Reporting on What Jane Saw 2.0: Female Celebrity and Sensationalism in Boydell’s Shakespeare Gallery

  • Janine Barchas

DOI
https://doi.org/10.5038/2157-7129.5.1.2
Journal volume & issue
Vol. 5, no. 1
p. 2

Abstract

Read online

This essay reports on ongoing efforts to build an accurate digital model of John Boydell’s popular Shakespeare Gallery precisely as it looked in August 1796—when a 20-year-old Jane Austen visited London’s sites, staying within a ten-minute walk from the gallery. The essay argues for the substantial difference between studying Boydell’s pictures in a paper volume (whether as lists, illustrations in books, or engraved folio plates) and viewing them as an exhibition of paintings on walls, albeit virtual ones. For example, the digital reconstruction illuminated commissions from several female participants in Boydell’s male-dominated gallery, especially Angelica Kauffman (1741-1807) and Anne Seymour Damer (1749-1828).

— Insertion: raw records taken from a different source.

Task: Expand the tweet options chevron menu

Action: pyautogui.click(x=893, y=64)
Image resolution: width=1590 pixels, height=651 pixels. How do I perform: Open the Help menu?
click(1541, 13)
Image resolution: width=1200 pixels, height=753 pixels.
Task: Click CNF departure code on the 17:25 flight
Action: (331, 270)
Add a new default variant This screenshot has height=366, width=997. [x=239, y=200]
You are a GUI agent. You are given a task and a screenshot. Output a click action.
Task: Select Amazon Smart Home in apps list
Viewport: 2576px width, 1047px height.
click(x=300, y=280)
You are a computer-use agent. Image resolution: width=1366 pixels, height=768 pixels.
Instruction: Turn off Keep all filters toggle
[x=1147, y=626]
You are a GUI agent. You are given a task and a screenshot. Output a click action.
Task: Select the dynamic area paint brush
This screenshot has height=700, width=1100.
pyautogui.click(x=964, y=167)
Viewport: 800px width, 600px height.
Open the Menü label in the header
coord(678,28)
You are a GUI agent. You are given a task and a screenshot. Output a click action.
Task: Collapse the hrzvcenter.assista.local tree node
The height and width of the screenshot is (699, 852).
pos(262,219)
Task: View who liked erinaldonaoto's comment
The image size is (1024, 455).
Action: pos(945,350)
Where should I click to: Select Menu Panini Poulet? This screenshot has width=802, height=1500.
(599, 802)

In addition, the essay also recounts how the celebrity of model Emma Hart/Hamilton (1765-1815) safeguarded one Boydell painting from oblivion while The Shakespeare Gallery proved the site of a strange form of self-promotion practiced by actress Mary Wells (1762-1829). Our digital visualization of an historic exhibition in 1796 brought the controversial celebrity of a few women artists into focus. In sum, this essay shows DH methodology in action while sampling what might be gleaned when digital tools serve historical scholarship in the humanities.